### About this task
The answer is to be the lines below that lie between the line holding "This screenshot has height=1008, width=1177." and the line holding "Task: Select the Falli stat label", inclusive, transcribed exactly and free of pictures.

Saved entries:

=-=-=-=-=

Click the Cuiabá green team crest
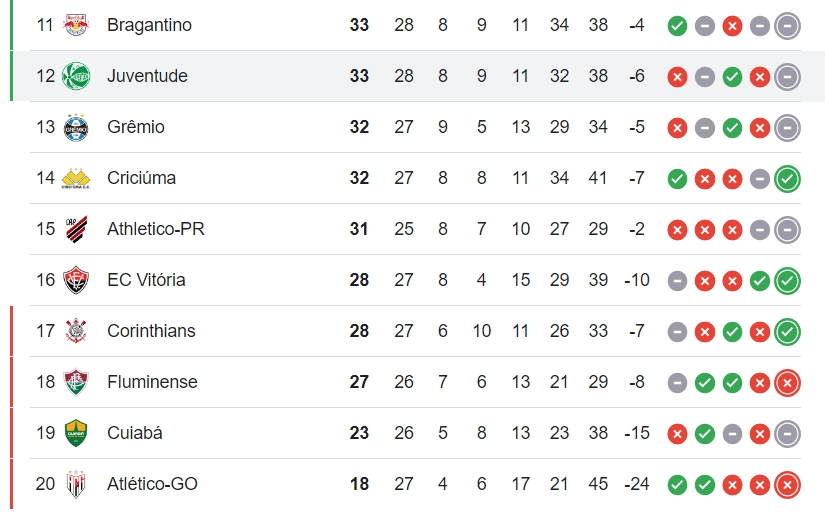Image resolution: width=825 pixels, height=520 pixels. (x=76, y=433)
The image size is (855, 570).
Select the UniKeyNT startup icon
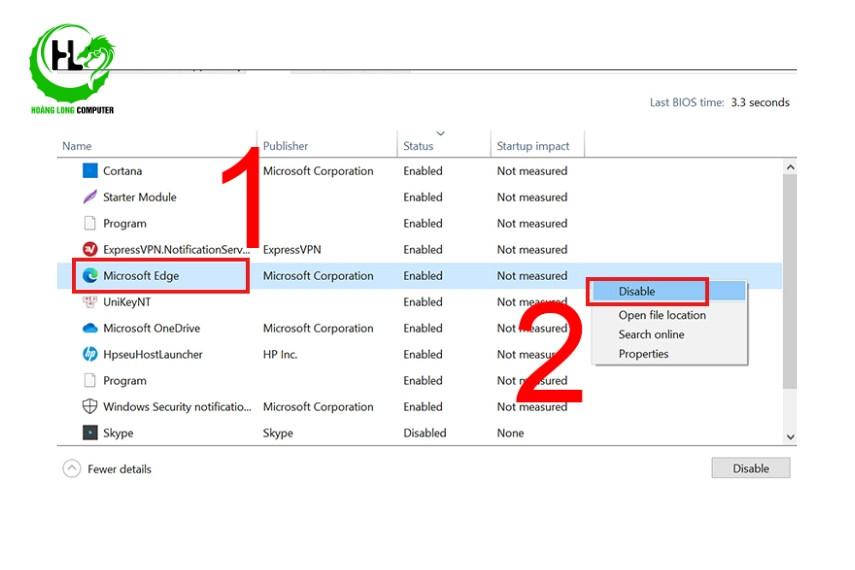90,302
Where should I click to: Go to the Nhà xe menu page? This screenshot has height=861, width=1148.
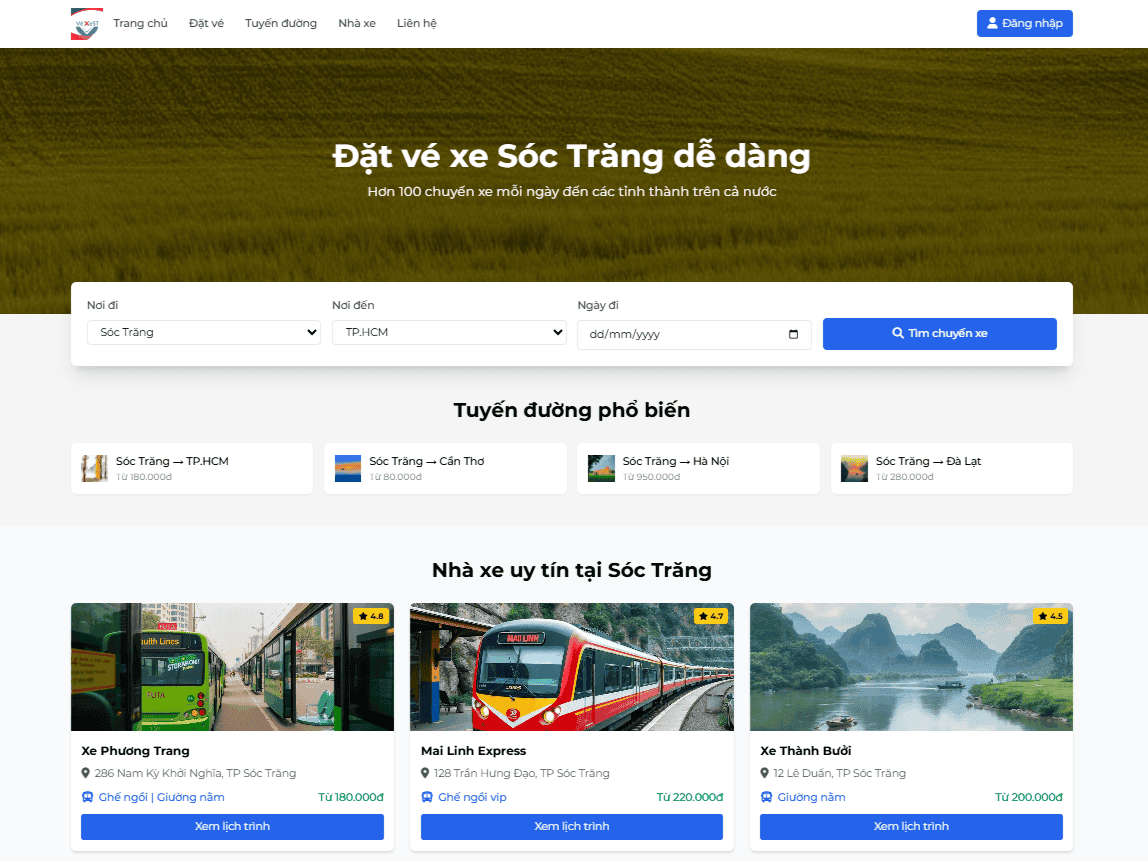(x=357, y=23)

=-=-=-=-=

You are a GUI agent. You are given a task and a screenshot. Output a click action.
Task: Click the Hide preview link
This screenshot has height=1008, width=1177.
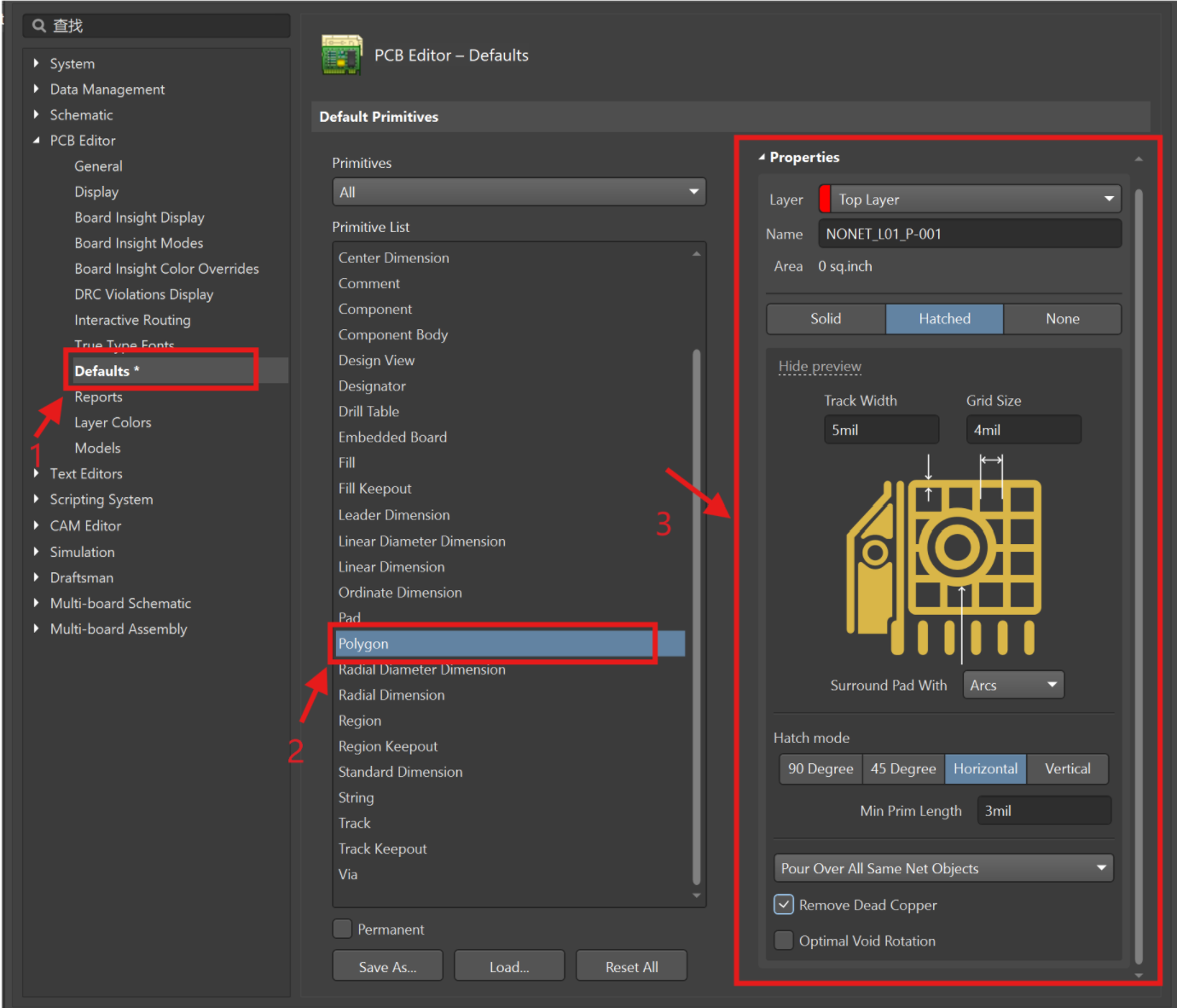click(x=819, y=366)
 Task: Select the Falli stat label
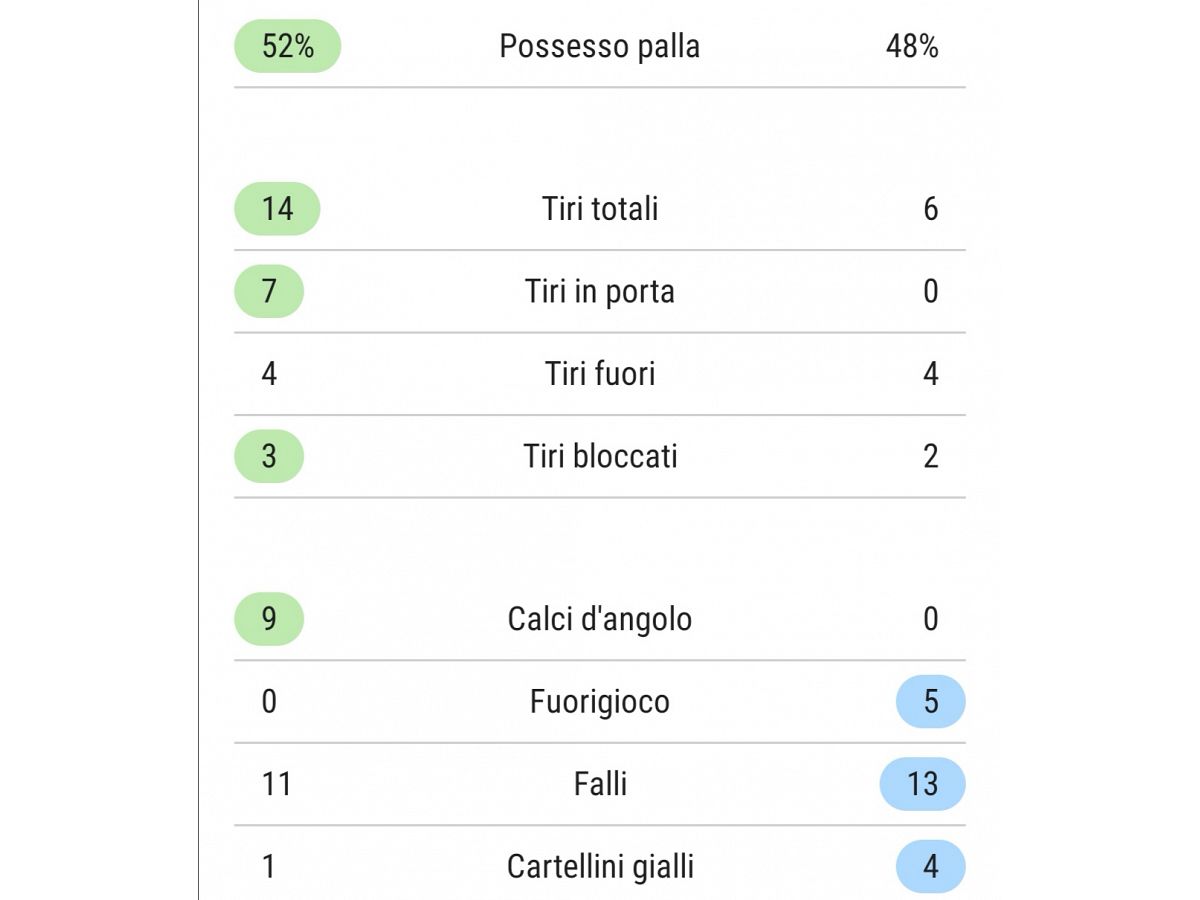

=-=-=-=-=

### Finished exercise
This screenshot has height=1008, width=1177.
click(x=819, y=366)
 Task: Select the Falli stat label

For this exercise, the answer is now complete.